O prefeito interino de Macapá, Pedro DaLua (União Brasil), que dias atrás reuniu a imprensa para alertar que a Macapá Previdência (MacapaPrev) teria recursos para cobrir aposentadorias e pensões por apenas 7 meses, sancionou uma lei complementar criando diversos cargos comissionados no órgão.

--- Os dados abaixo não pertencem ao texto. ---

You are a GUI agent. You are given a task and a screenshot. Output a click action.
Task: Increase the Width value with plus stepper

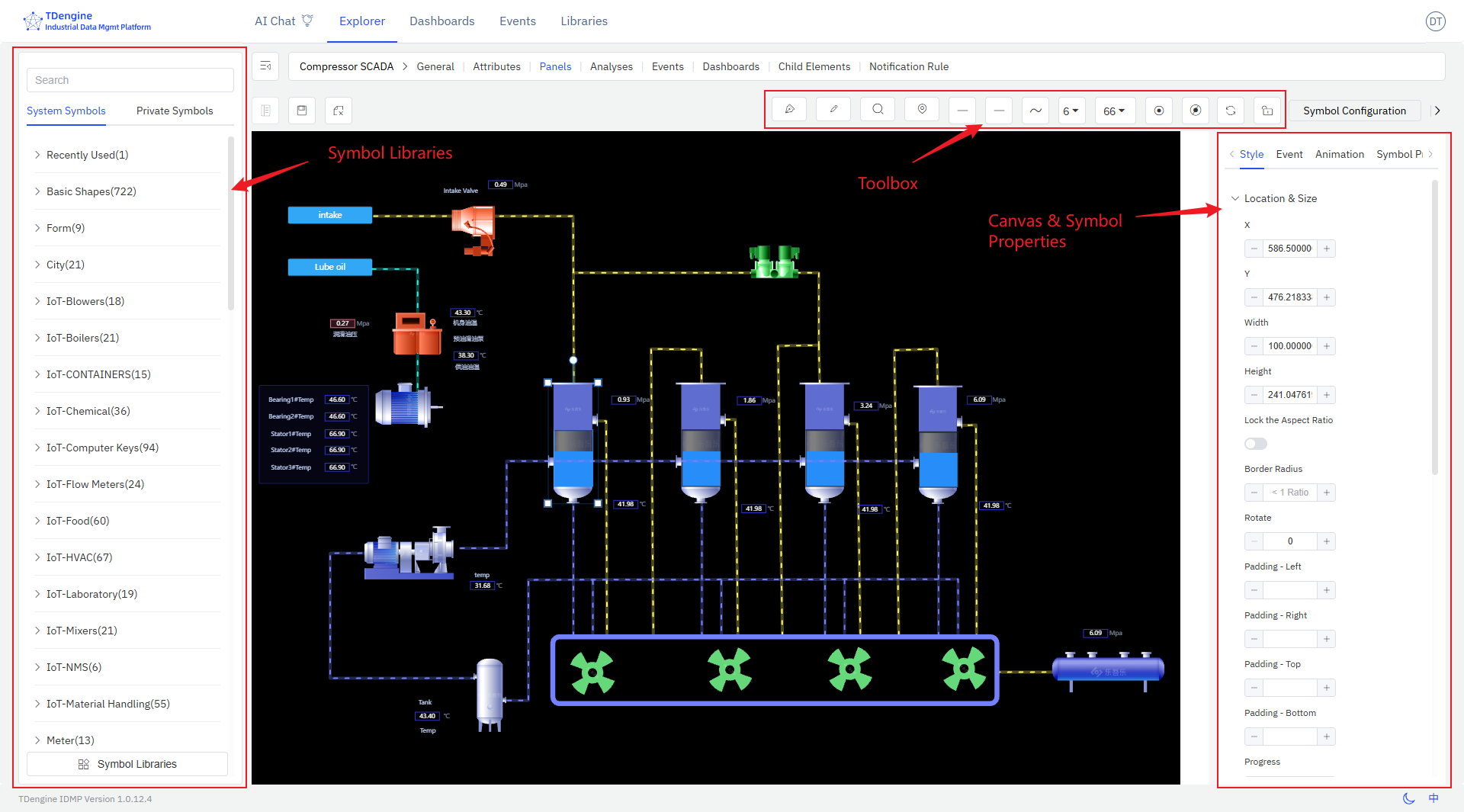[x=1326, y=346]
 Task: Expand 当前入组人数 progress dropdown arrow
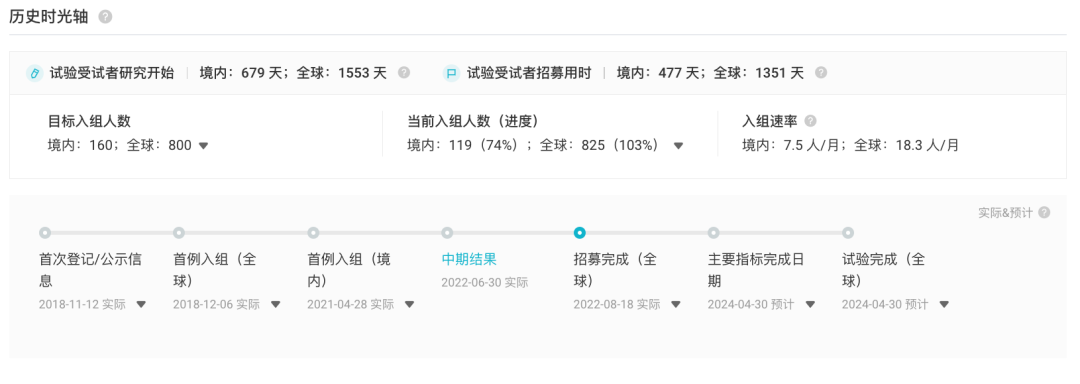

O impacto financeiro anual estimado da nova estrutura é de R$ 1.413.861,28. A lei foi aprovada pela Câmara Municipal de Macapá e altera a Lei Municipal nº 976/1999, já modificada pelas Leis nº 1.758/2009 e nº 2.586/2022.
Novos cargos criados
A reestruturação inclui cargos administrativos, técnicos e de apoio, todos de livre nomeação e exoneração pelo prefeito e vinculados diretamente ao diretor-presidente. Entre as mudanças:
Alterações em cargos já existentes:
- Assessor de Comunicação: simbologia sobe de CC-2 para CC-4
- Ouvidor: simbologia sobe de CC-3 para CC-4
- Controlador Adjunto: simbologia sobe de CC-3 para CC-4
- Auxiliar Administrativo: reduz de 7 para 0 vagas, substituído por novas funções
- Novo cargo: 1 arquivologista CC-3
Cargos criados pela nova lei:
- Vice-Presidente: CC-5
- Assessor Especial da Presidência: CC-5
- Motorista do Gabinete: CC-2
- Servente: CC-1
- 6 Assistentes: CC-2
- 8 Assistentes Técnicos: CC-3
- Técnico em Enfermagem: CC-2
- Psicólogo: CC-3
No Conselho de Administração, foi incluída a área de Engenharia entre as formações aceitas para membros.

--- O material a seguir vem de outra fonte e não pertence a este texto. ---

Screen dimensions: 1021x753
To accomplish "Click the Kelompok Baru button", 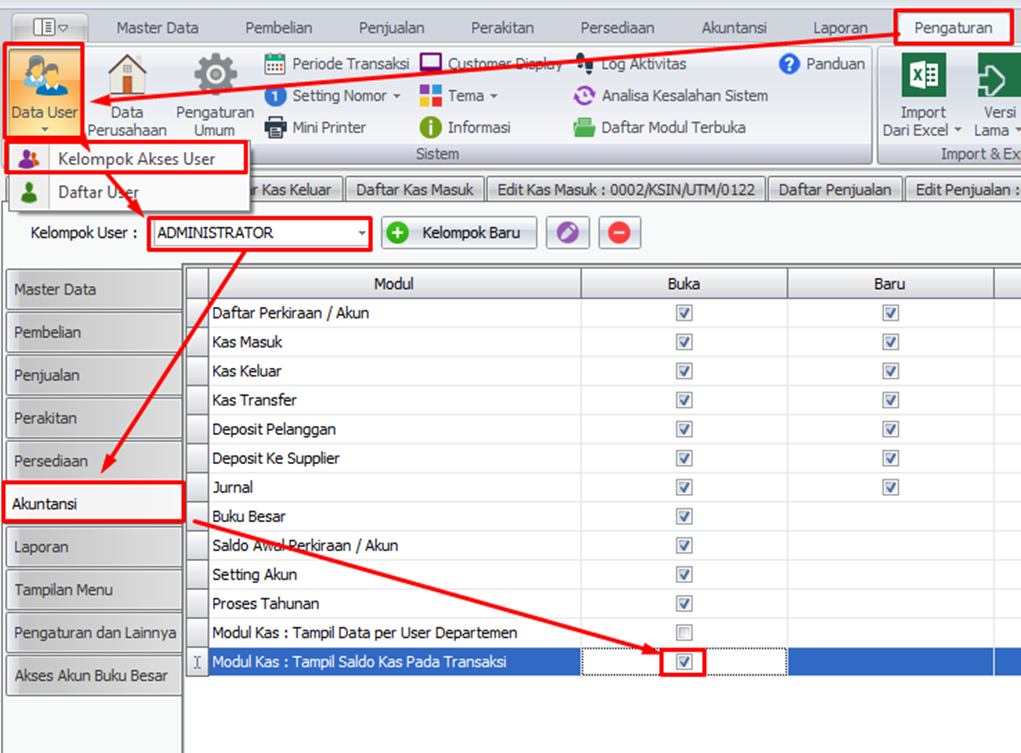I will coord(459,233).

Justificativa do Executivo
O projeto de lei afirma que a estrutura da MacapaPrev era “excessivamente concentrada em cargos de direção e assessoramento”, sem contemplar funções operacionais e técnicas. Segundo o texto, a distorção “compromete diretamente a qualidade dos serviços prestados” e gera “sobrecarga nos cargos de direção, acúmulo indevido de funções e morosidade nos processos”.
A prefeitura alega que a medida atende recomendações dos Tribunais de Contas sobre profissionalização da gestão previdenciária e que o impacto “observa os limites da Lei de Responsabilidade Fiscal”. O texto ainda destaca que as remunerações são “compatíveis com a realidade de outros órgãos previdenciários do Brasil”.
Contradição
A criação dos cargos ocorre após DaLua anunciar publicamente que a MacapaPrev teria fôlego financeiro para apenas 7 meses de pagamento de benefícios. O aumento de R$ 1,4 milhão ao ano na folha contrasta com o discurso de crise e levanta questionamentos sobre prioridade de gastos.
Nesta sexta-feira, 10, a justiça do Amapá suspendeu a criação de cargos para o Gabinete de Crise instituído por DaLua em ação movida pelo Ministério Público do Amapá (MP/AP), por concluir que havia falta de finalidade.